Having boxed around via Westferry Road, I got back onto the river and continued up as far as Limehouse where I was forced to divert again. I once again boxed around and came out at Limehouse Basin where I passed over the existing bridge and entered Wapping. It struck me that the building of quays would be feasible all the way up to the western end of Wapping, where obstacles such as the River Police station and the HMS Prescott reach far out into the river, but it wouldn’t be impossible to move them.

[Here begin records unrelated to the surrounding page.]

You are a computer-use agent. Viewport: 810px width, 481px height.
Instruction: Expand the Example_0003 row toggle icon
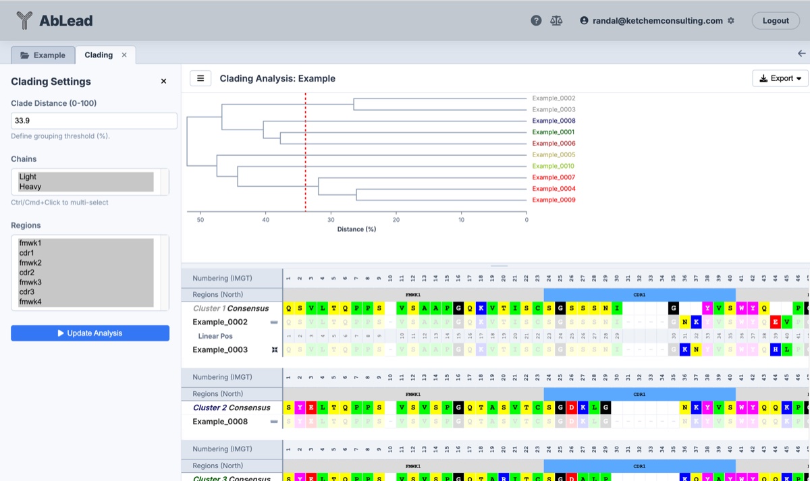(274, 350)
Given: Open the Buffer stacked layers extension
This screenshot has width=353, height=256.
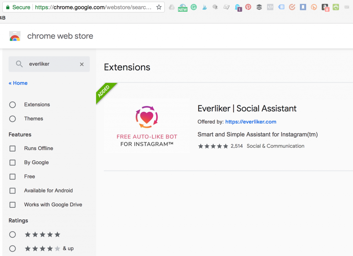Looking at the screenshot, I should (259, 7).
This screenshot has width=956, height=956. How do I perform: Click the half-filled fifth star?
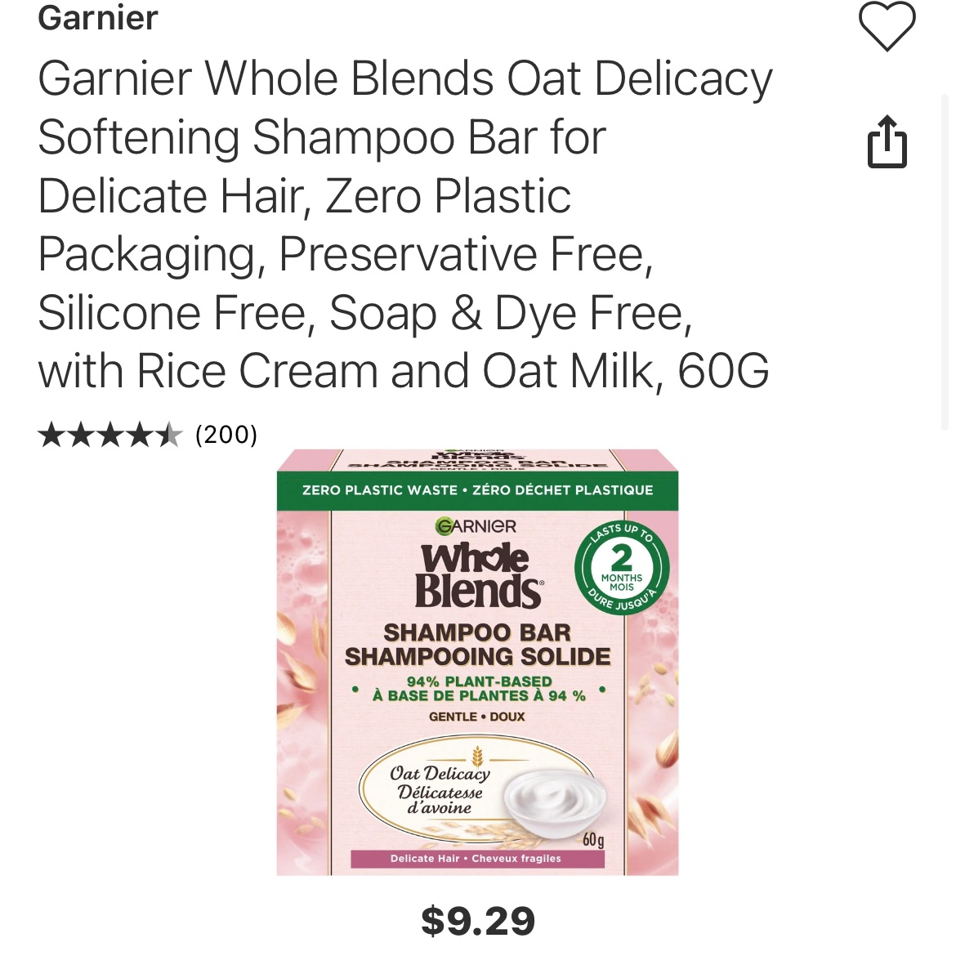[169, 436]
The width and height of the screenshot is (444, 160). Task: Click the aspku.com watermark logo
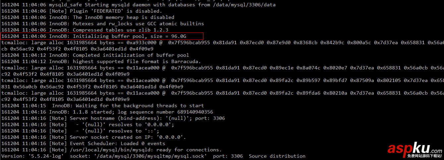click(x=414, y=149)
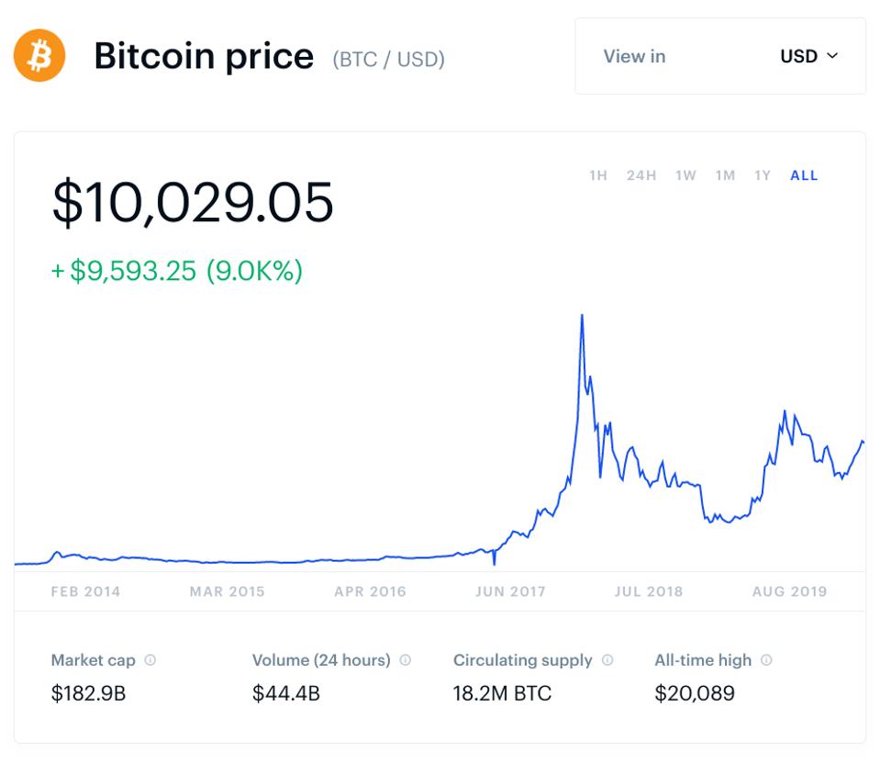Screen dimensions: 880x763
Task: Click the Bitcoin price heading
Action: [x=204, y=57]
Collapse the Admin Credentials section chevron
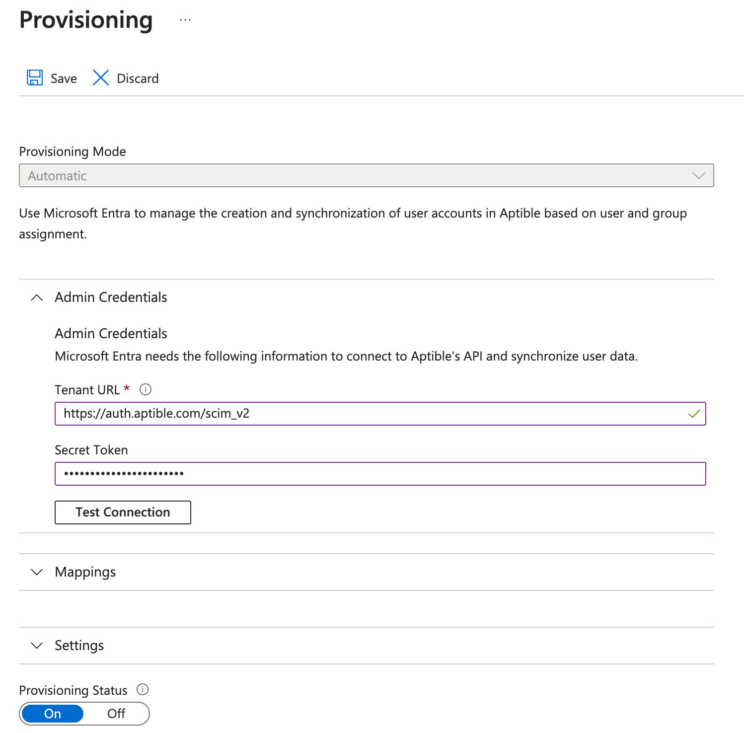This screenshot has width=744, height=733. click(x=37, y=297)
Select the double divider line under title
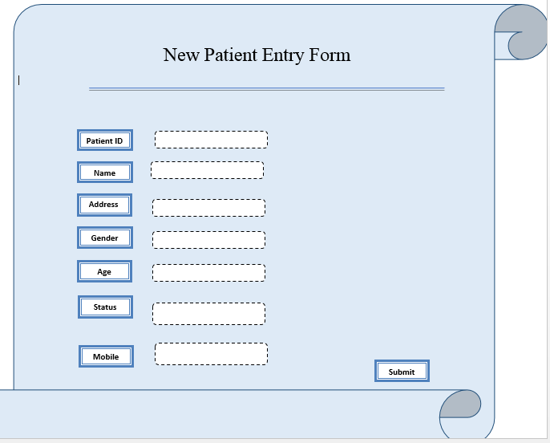This screenshot has height=443, width=550. (266, 89)
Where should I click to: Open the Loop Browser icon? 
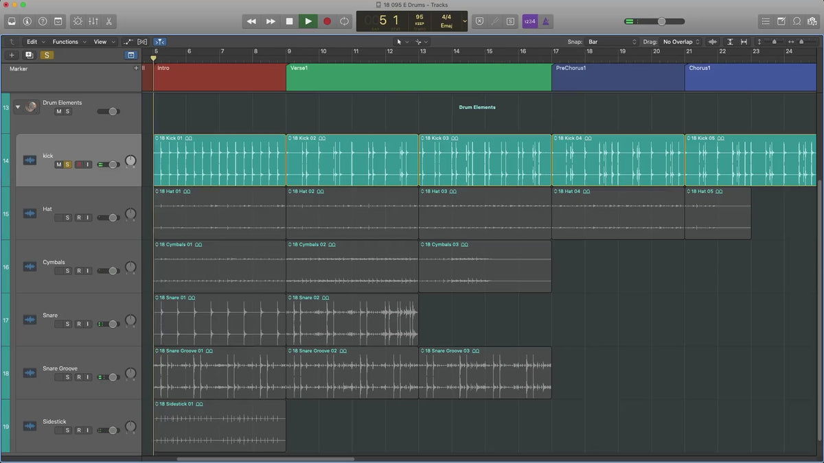(x=797, y=21)
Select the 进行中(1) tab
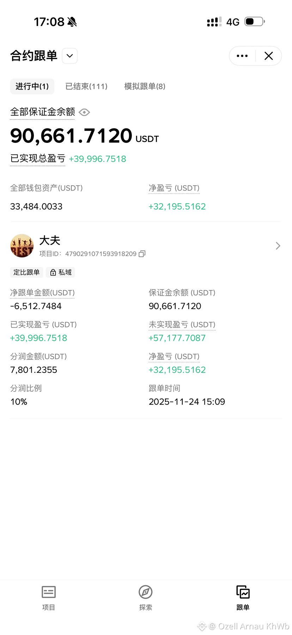292x635 pixels. 32,86
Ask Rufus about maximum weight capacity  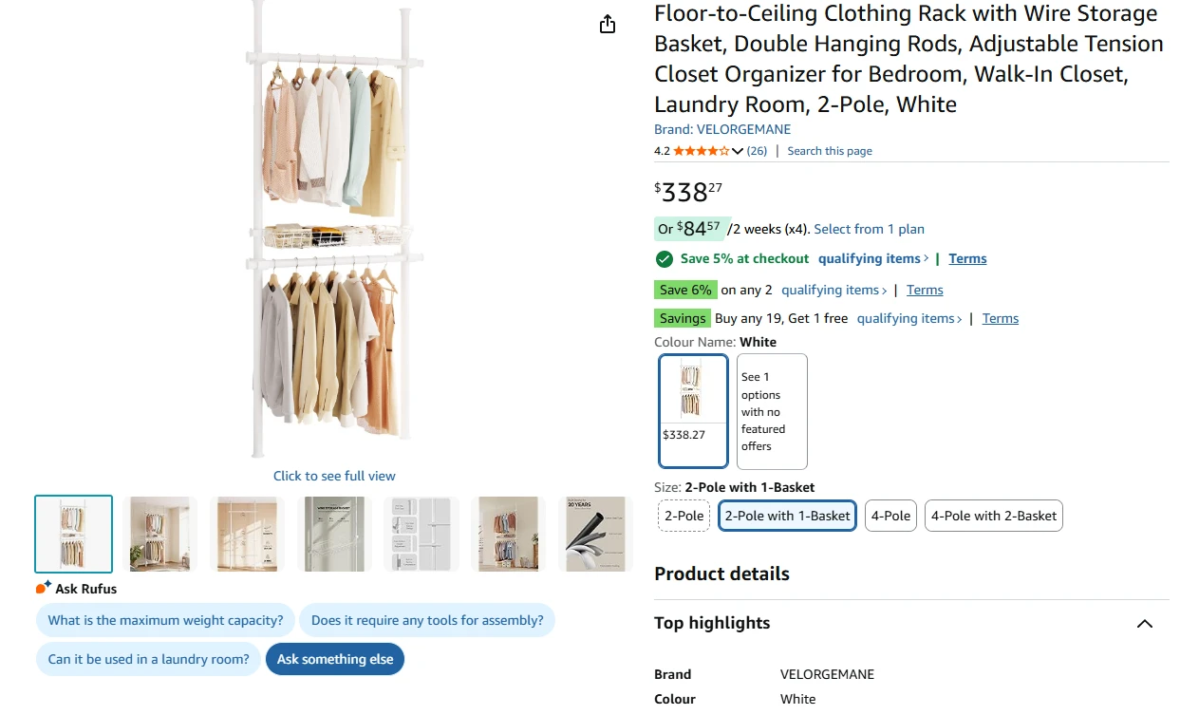pos(165,621)
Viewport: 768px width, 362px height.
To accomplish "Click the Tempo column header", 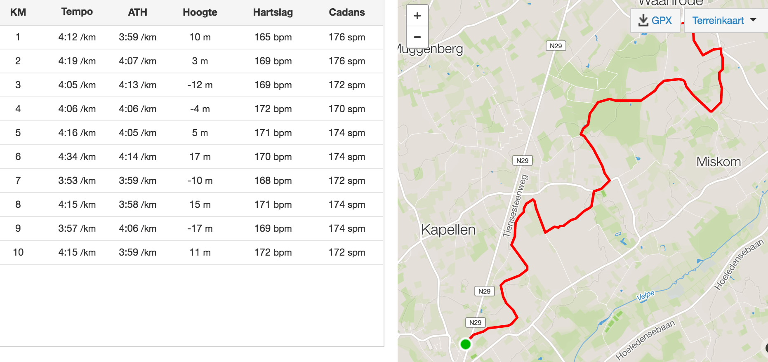I will (x=77, y=12).
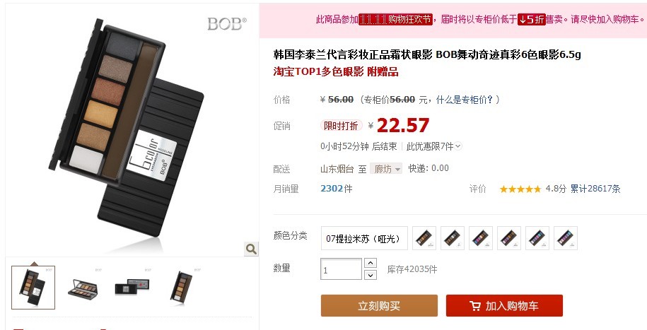Open the 廊坊 delivery city dropdown

[x=386, y=168]
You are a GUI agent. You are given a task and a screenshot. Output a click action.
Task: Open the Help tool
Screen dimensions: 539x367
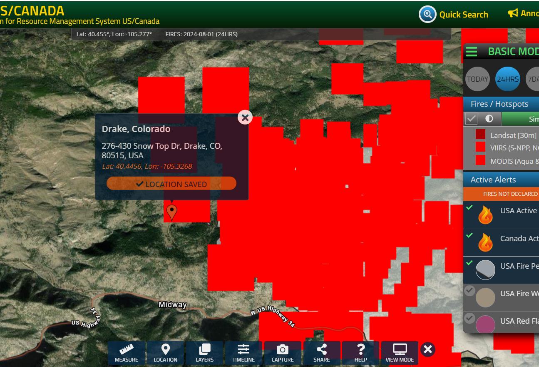point(360,353)
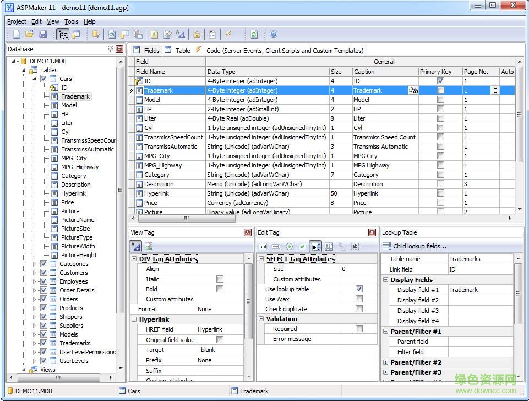Close the Edit Tag panel
529x401 pixels.
coord(372,232)
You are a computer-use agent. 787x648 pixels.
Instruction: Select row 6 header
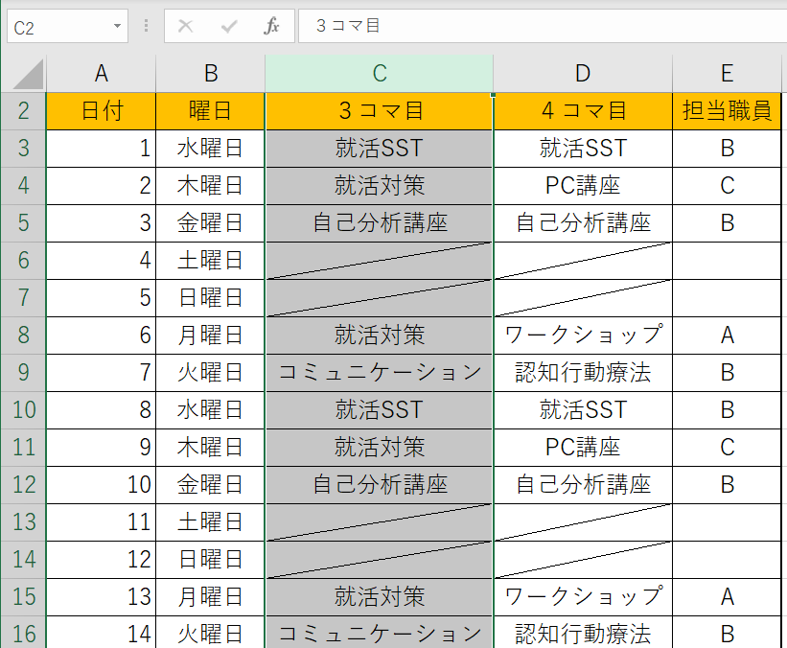24,261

I continued my route into Wapping and found myself on the beautiful cobbled streets. I love the heritage value of these, but with my narrow tyres, cycling over them wasn’t a pleasant experience. I don’t propose losing the cobbles, but I think we can overcome the problem for cyclists by taking an idea from the parks department. “Meadowing” is the term used for mowing the border of a lawn but leaving the centre fallow. It looks more beautiful than a standard lawn, and the same idea could be applied to a cobbled street. A strip of smooth tarmac for cycles but with the exposed cobblestones on either side would look lovely and allow access to cyclists too.

I ended my journey at St Katherine’s Dock convinced that this project is viable, but policy makers would have to be convinced. Ramblers are the traditional lobbyists for a continuous pathway, while cycling attracts resources. The two can surely coexist. An unbroken and accessible Thames Path would attract recreational cyclists, as distinct from the fast commuter type. The commuters would rather use the main road, which allows speed and progress, than the scenic but slow route I’m describing here. In fact, a new road route down the Isle of Dogs is already in the planning, so this would be the natural choice for speed cyclists.

Currently, policy makers are overwhelmingly focused on making large roads accessible for cyclists. This is obviously important for safety reasons, but their stated aim of increasing the number of cyclists is seriously hampered by this approach. The number of people who buy a bicycle but quickly abandon it must be huge. This is because cycling on main roads is very intimidating. However, the alternative of using side roads is problematic too, as they are full of bumps and potholes and therefore incredibly uncomfortable.

Policy makers should actively seek to create routes where cyclists can discover the joy of cycling, with the view that some will progress to regular cycling and move onto the main roads later. The Thames Path idea would be a significant contribution to this and wouldn’t be a hindrance to walkers if well managed to keep cycling speeds down. In my experience, speed bumps don’t work for cyclists in the same way as for motorists. For a cyclist, the discomfort of the bump is not much reduced by slowing down to go over them. I would rather avoid a route altogether than endure bumps, so this is not a good solution. A better way to police aggressive cyclists is to hand out fines.

London was born on the resource of the River Thames. It was once the key to our economy and is now a source for our pleasure. The idea that few private properties can stop the many from enjoying this gift of God is a great injustice and a loss to the wellbeing of all Londoners. A project to reclaim the right to walk from the City to the Estuary is beckoning.